At first, he resists, stubbornly keeping his gaze locked somewhere over my shoulder. But I stay patient, waiting him out, until finally—finally—his stormy eyes meet mine.
"No one is taking me from you," I say quietly, each word measured and deliberate. "Not Sebastian. Not anyone. I’m not going anywhere, Silas."
His jaw tics under my fingers, the muscles straining as he tries to hold back whatever ugly, broken thing is clawing its way up his throat.
I don’t let go. I don’t let him hide.
"You’re stuck with me," I add, softening the words just slightly, offering him a small, exhausted smile.
For a heartbeat, something flickers in his eyes. Hope, maybe. Fear. A lethal combination of both.
But it’s not enough.
His hands come up, gripping my wrists where they rest against his jaw, and he drags in a ragged breath.
"He had you first," he says, voice rough and splintered. "You admitted it. You had a connection."
The words are broken. Vulnerable in a way that guts me.
I nod, because lying would be crueler than the truth. "I did."
He flinches, and I can feel it reverberate through him, a shudder that works its way into my bones.
"But I have a connection with you, too," I continue, my voice steady even as my heart tries to tear itself apart in my chest. "And with Max. From the start. It was different, but it was real. Itisreal."
Silas shakes his head once, a small, desperate motion, but I tighten my grip on him, refusing to let him look away again.
"It doesn’t change just because he’s back," I whisper. "It doesn’t erase everything we built. Everything we are."
The words seem to break something inside him. His grip on my wrists loosens, his forehead dropping forward until it rests against mine.
I close my eyes, breathing him in. It’s the familiar scent of soap and leather and something uniquely Silas. The solid weight of him anchors me when everything else feels unstable.

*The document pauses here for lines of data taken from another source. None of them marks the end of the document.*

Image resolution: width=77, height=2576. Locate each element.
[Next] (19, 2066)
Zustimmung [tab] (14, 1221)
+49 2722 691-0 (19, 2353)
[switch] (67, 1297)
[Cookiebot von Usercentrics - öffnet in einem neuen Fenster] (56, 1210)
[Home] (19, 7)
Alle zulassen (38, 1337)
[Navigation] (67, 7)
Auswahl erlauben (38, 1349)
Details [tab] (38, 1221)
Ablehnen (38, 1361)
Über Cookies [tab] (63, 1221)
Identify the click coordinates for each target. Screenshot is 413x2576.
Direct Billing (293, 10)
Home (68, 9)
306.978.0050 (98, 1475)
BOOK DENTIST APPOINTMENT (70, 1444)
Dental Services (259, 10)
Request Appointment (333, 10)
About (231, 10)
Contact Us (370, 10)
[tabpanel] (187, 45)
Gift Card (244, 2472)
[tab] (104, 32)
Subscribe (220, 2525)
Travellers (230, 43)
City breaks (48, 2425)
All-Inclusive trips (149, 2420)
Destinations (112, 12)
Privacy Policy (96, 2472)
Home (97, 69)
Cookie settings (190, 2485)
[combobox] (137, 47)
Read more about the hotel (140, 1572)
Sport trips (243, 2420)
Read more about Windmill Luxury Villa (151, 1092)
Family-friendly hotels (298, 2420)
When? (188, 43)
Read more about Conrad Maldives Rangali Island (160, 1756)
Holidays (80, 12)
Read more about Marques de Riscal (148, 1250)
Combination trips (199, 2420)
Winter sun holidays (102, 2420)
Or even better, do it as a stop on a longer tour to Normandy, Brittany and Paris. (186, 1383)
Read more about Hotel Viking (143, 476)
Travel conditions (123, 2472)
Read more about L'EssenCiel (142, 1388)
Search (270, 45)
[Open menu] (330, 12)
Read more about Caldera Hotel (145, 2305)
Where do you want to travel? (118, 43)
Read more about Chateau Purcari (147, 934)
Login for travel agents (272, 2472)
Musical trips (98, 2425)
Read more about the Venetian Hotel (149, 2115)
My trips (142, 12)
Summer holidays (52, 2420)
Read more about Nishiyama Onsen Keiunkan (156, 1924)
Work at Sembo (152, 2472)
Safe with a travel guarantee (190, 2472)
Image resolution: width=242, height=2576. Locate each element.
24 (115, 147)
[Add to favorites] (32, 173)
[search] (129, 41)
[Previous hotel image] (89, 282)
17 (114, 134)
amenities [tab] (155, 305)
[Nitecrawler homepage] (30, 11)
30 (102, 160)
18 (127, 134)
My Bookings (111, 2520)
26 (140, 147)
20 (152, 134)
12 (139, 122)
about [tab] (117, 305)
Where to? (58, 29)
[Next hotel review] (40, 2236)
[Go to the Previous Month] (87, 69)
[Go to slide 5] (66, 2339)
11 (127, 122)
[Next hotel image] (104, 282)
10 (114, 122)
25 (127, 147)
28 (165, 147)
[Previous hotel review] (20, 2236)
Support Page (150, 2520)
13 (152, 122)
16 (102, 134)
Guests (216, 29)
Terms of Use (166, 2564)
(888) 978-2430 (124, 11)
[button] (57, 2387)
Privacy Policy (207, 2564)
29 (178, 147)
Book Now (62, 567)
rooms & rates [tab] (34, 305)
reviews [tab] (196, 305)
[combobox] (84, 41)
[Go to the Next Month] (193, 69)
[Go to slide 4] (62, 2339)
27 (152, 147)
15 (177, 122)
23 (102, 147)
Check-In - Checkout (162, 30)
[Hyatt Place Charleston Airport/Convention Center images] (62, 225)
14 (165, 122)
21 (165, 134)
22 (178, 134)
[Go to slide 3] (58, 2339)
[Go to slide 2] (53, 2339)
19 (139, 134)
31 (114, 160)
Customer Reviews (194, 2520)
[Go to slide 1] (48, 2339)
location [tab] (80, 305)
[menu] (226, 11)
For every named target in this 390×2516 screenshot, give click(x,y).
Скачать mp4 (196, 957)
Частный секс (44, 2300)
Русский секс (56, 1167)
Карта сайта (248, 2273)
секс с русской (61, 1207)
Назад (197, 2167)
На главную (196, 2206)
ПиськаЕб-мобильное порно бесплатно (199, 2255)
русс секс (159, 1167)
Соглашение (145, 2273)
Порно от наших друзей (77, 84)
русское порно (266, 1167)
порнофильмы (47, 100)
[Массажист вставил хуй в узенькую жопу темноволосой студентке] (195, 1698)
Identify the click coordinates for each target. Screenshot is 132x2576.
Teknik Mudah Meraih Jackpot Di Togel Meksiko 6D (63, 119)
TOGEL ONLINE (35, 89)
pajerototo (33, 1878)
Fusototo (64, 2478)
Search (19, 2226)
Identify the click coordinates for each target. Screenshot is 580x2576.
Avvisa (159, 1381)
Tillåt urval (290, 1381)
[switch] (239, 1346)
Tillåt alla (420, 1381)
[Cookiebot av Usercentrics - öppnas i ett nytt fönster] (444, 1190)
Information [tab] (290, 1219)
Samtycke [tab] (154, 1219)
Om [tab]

I know what he needs to hear. I know what he’s too afraid to ask for.
And for once—for once—I don't hesitate.
"I love you," I whisper against his skin.
Silas stiffens. His hands tighten convulsively against my arms, and for a terrifying second, I think he might pull away. That he might not believe me. That he might not want to.
But then he exhales, a shuddering, broken sound, and his arms wrap around me so tightly it knocks the breath from my lungs.
He buries his face in the curve of my neck, holding me like I’m the only thing tethering him to the ground.
"I love you, too," he murmurs, voice raw and shaking. "God, G, I love you so much."
Behind us, Max shifts, and when I glance over Silas’s shoulder, I catch Evie watching from the kitchen, her arms still crossed, a rare softness in her gaze. It’s fleeting—she masks it quickly with a smirk—but I see it. For a woman who pretends the world can't touch her, she feels everything far more deeply than she lets on.
I pull back just enough to look at Silas, keeping my hands on either side of his face. His eyes are a wreck—red-rimmed and stormy, barely holding himself together—but he’s here. He’s mine.
And so is Max.
I tilt my head, catching Max’s eye where he still sits on the couch. He still has a handle on his emotions, controlled the way he always is. But I’m starting to learn how to read him. His patience has always been one of the most dangerous weapons in his arsenal, but I don’t want distance now.
"Come here," I say softly.
For a second, Max hesitates, as if he thinks he’s intruding on something sacred. But then he sees my face—sees that I mean it—and rises in one smooth motion, closing the distance between us.